*** Record extracts Section Begins ***

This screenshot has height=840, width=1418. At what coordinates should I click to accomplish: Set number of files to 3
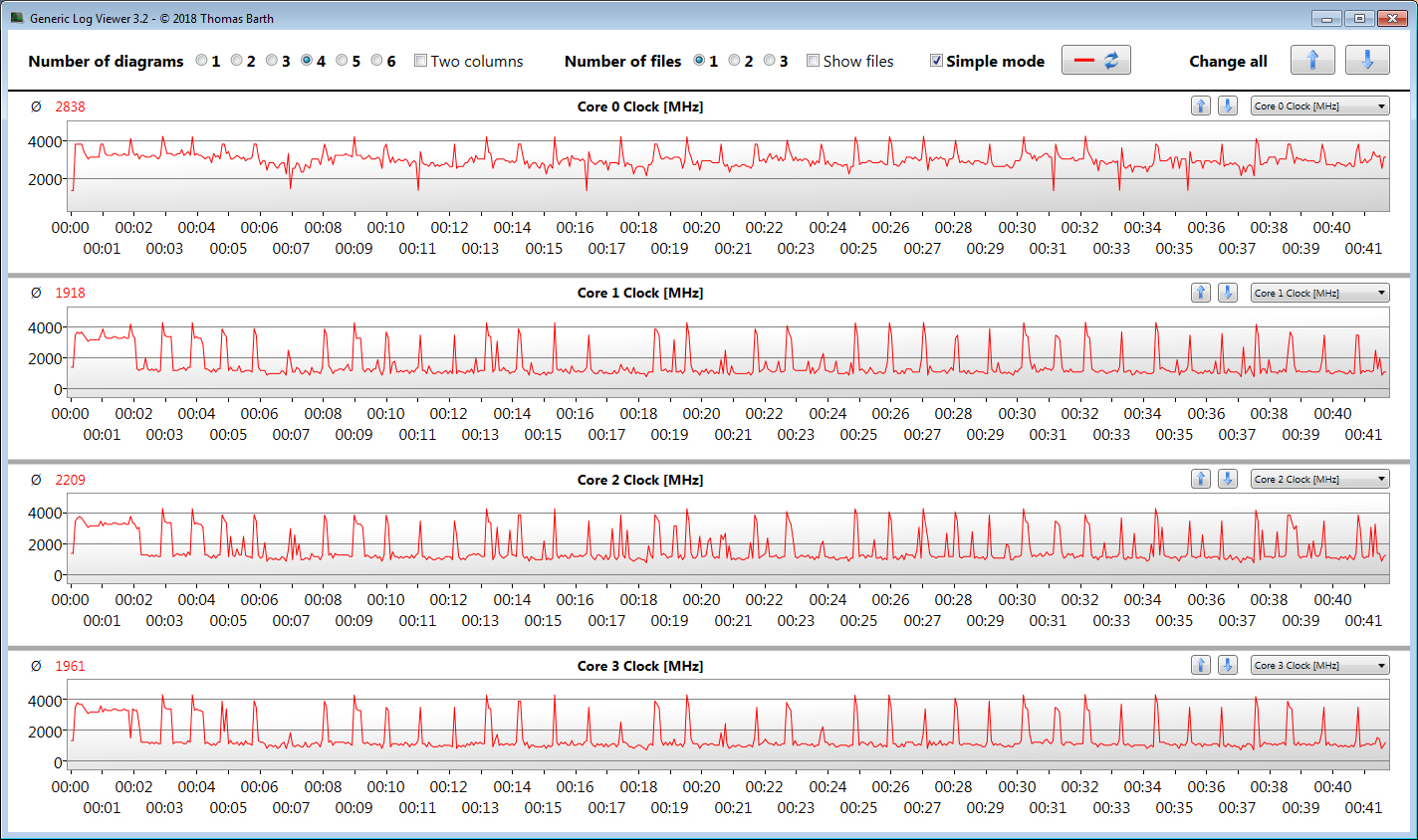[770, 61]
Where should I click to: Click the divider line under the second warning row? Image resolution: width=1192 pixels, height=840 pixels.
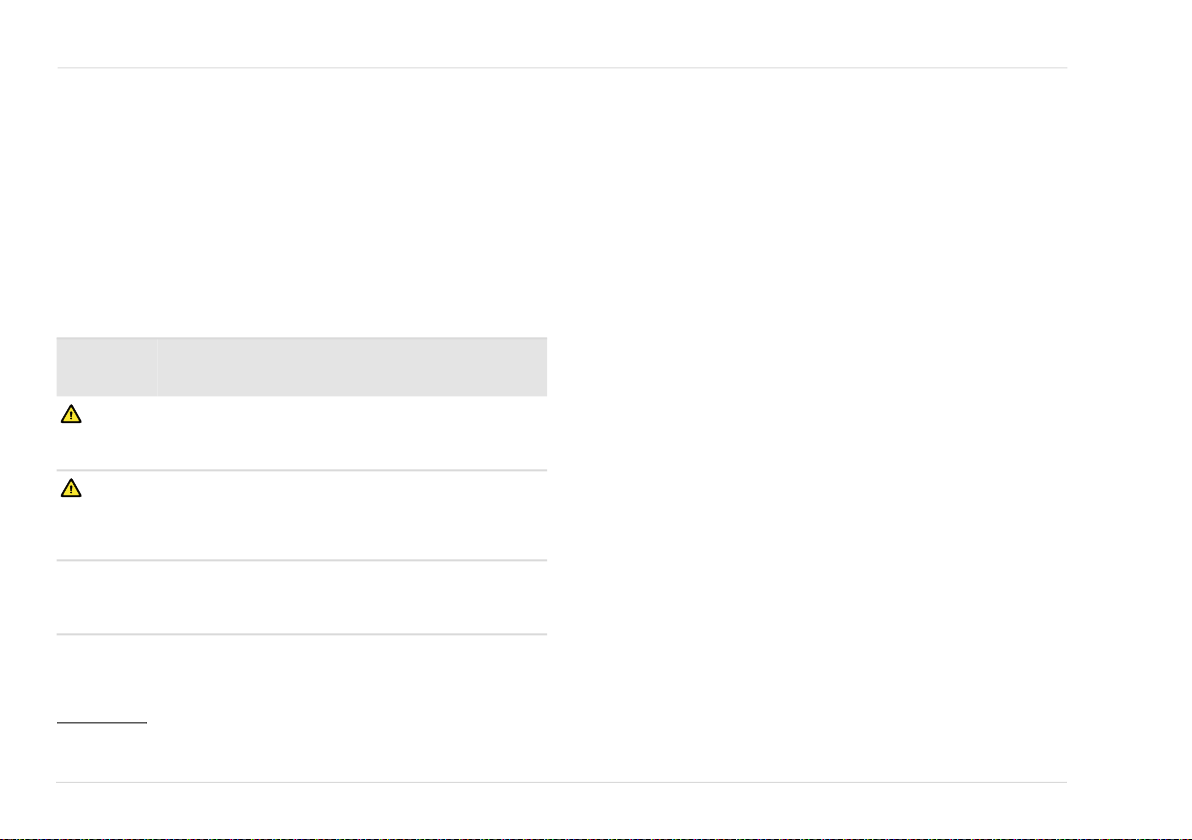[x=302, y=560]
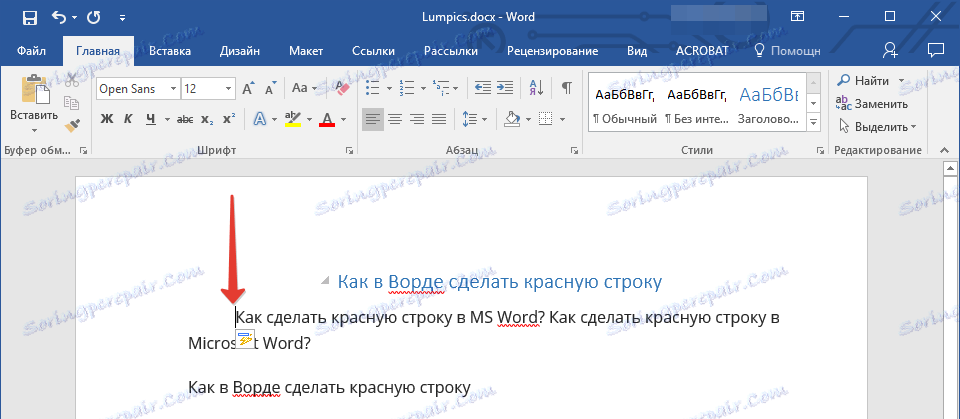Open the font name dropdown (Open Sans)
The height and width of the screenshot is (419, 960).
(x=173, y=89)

*** Record extracts Section Ends ***

Exercise: Print the data exactly as written, dropping any images it holds.

Solved exercise:
This screenshot has height=840, width=1418. At what coordinates should I click to accomplish: Set number of files to 3
[770, 61]
Where should I click to: Click the divider line under the second warning row? Image resolution: width=1192 pixels, height=840 pixels.
[x=302, y=560]
Open the font name dropdown (Open Sans)
The height and width of the screenshot is (419, 960).
(x=173, y=89)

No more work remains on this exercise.